BEGIN THE RECORDS

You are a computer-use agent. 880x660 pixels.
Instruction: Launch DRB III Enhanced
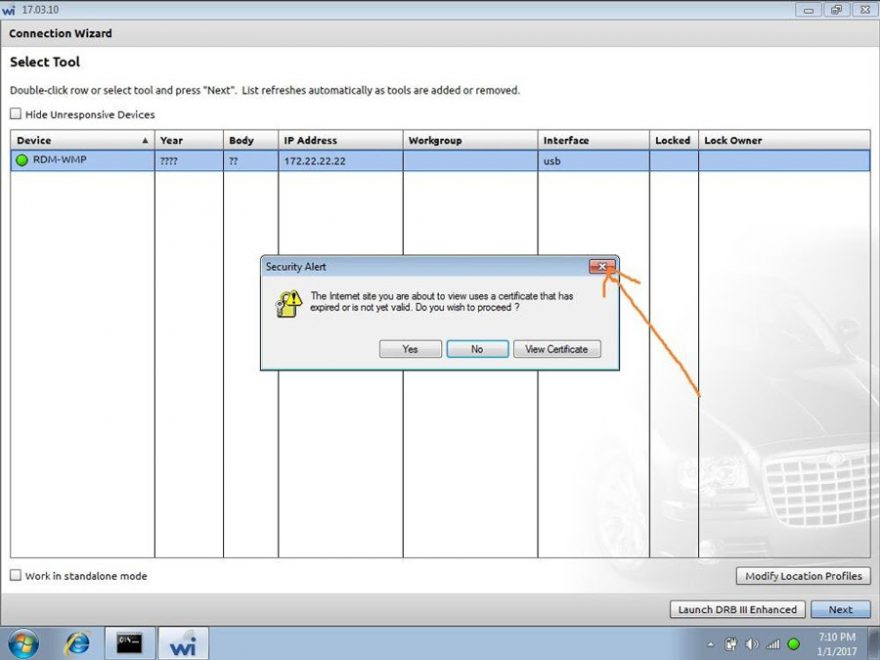pos(736,609)
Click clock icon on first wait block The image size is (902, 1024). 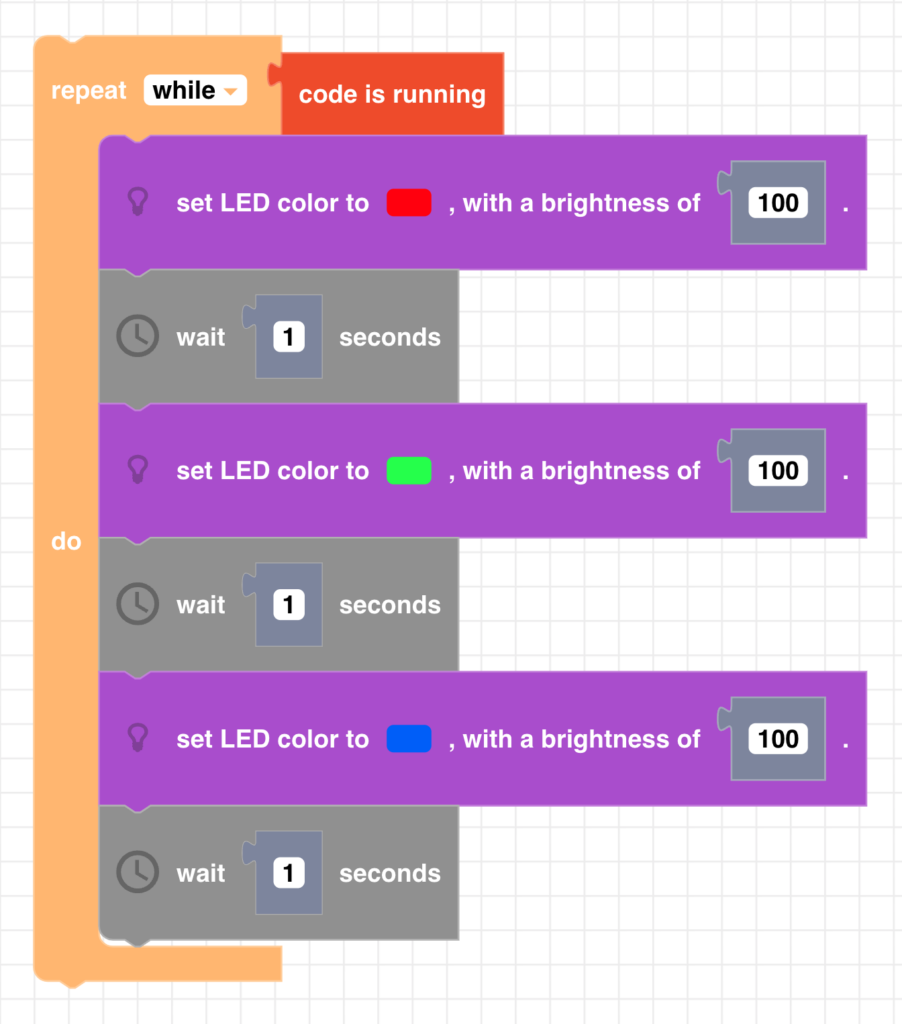(x=137, y=337)
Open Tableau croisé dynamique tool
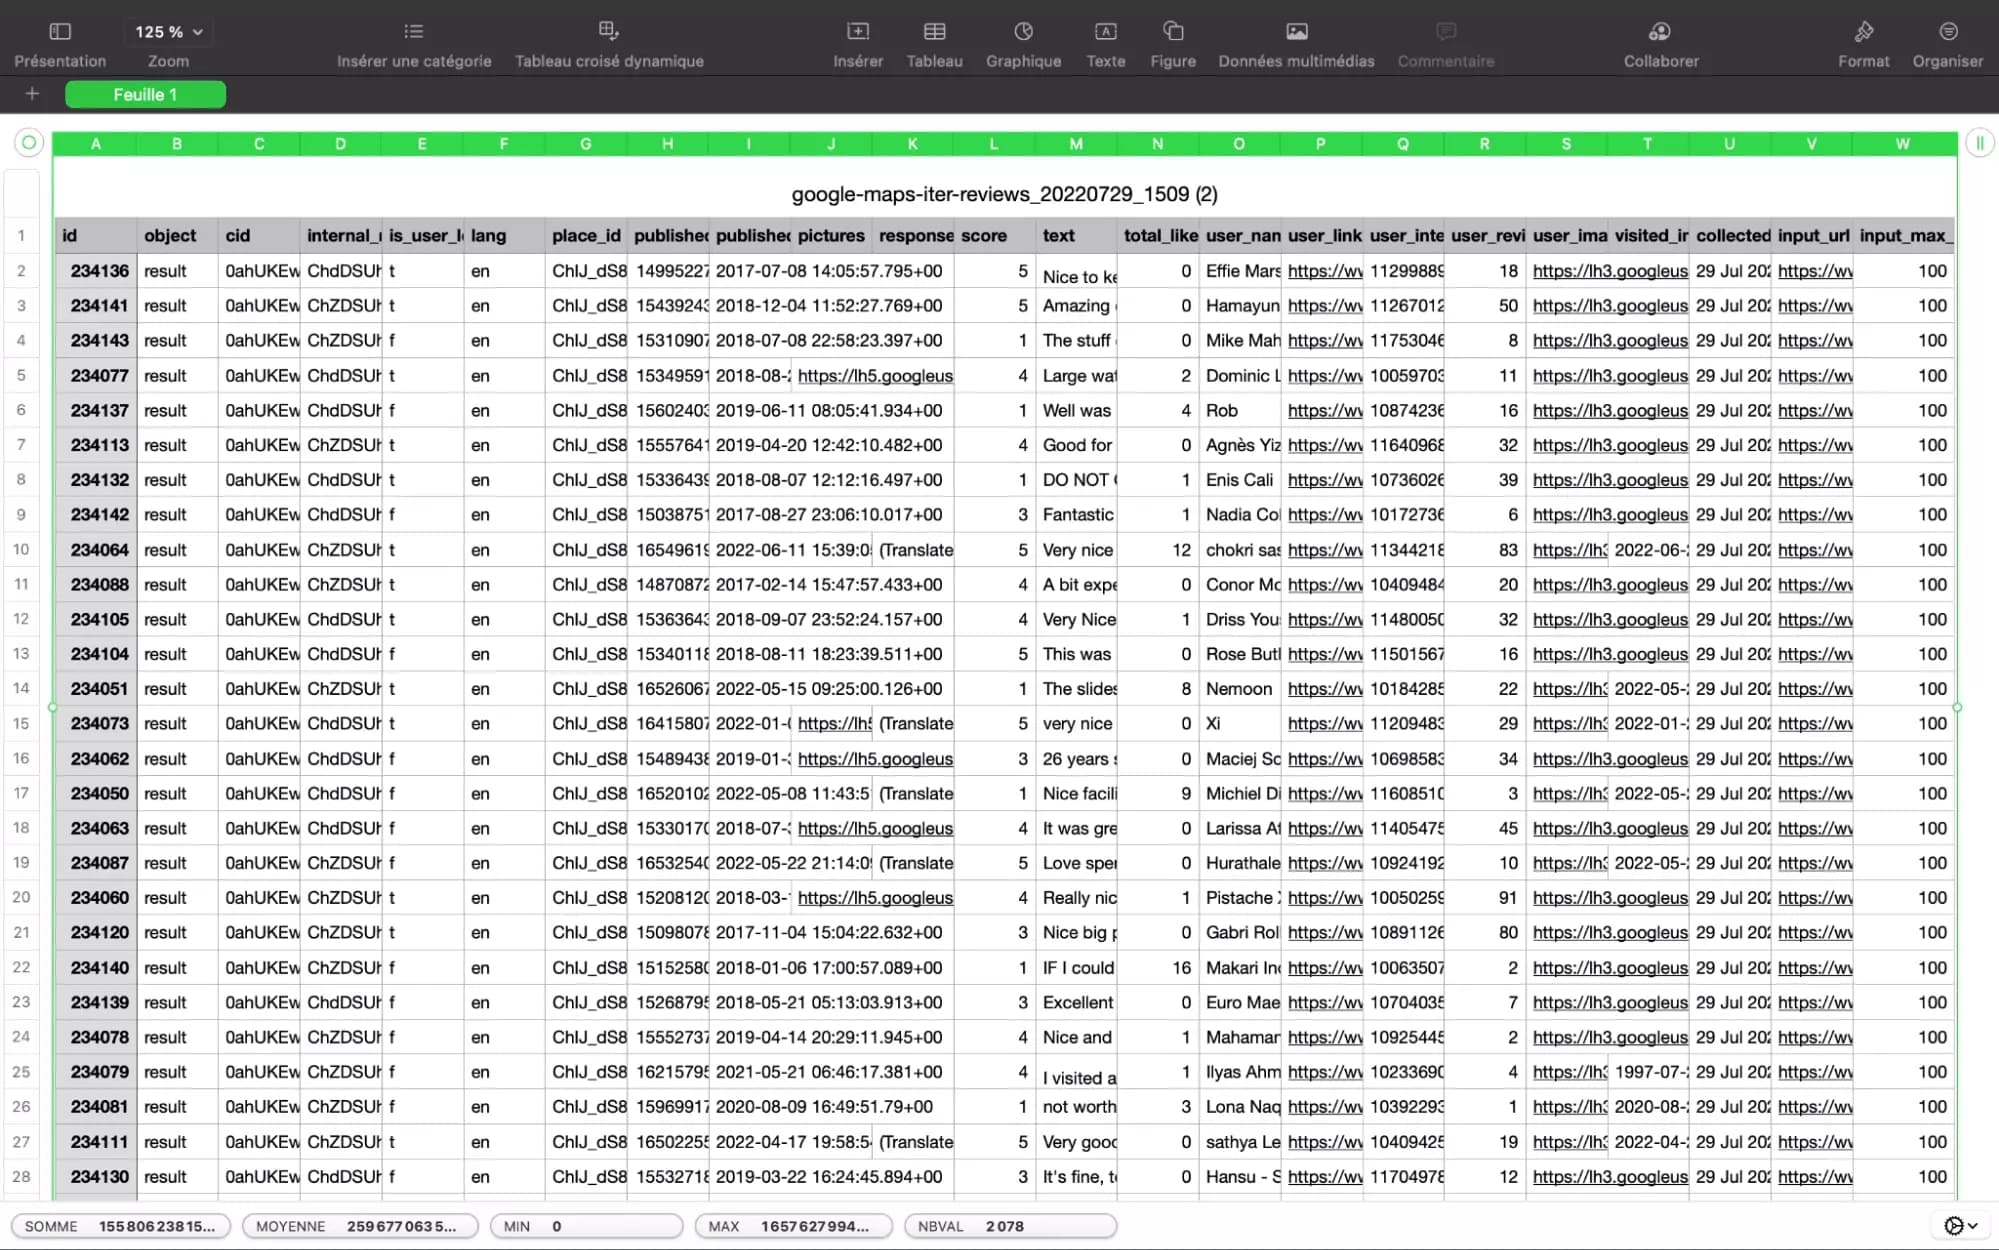The image size is (1999, 1250). pos(609,43)
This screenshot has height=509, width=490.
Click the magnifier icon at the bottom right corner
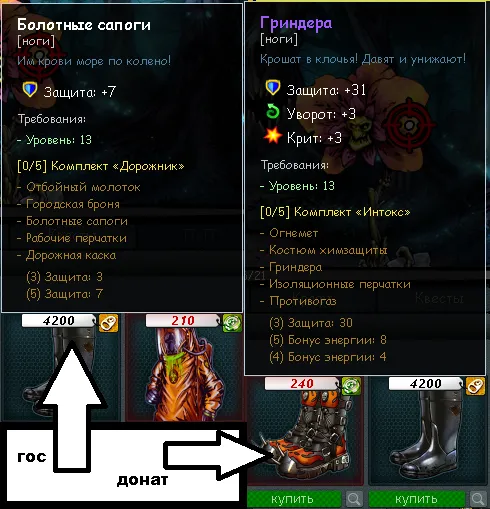coord(478,499)
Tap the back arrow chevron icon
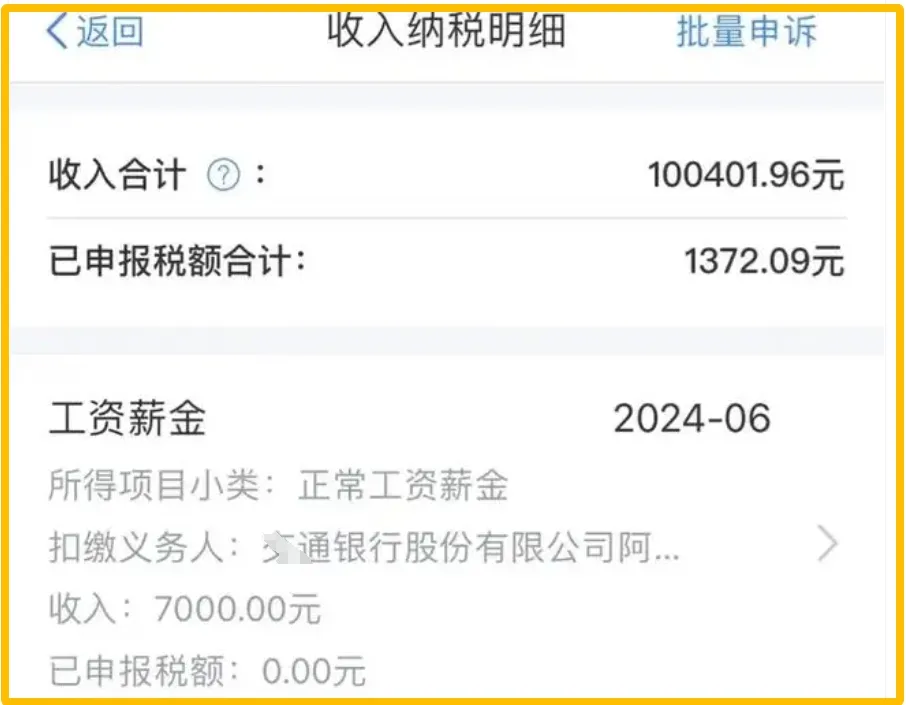 tap(57, 30)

END THE RECORDS

* [STATED TASK]
Could you update the material, beginning at the line that contains "This screenshot has height=509, width=490." and stopping after its last line, by changing "magnifier icon" to "search icon" and keeping everything else the same? Leave the pictures out of your answer.

* [SOLUTION]
This screenshot has height=509, width=490.
Click the search icon at the bottom right corner
coord(478,499)
Tap the back arrow chevron icon
 tap(57, 30)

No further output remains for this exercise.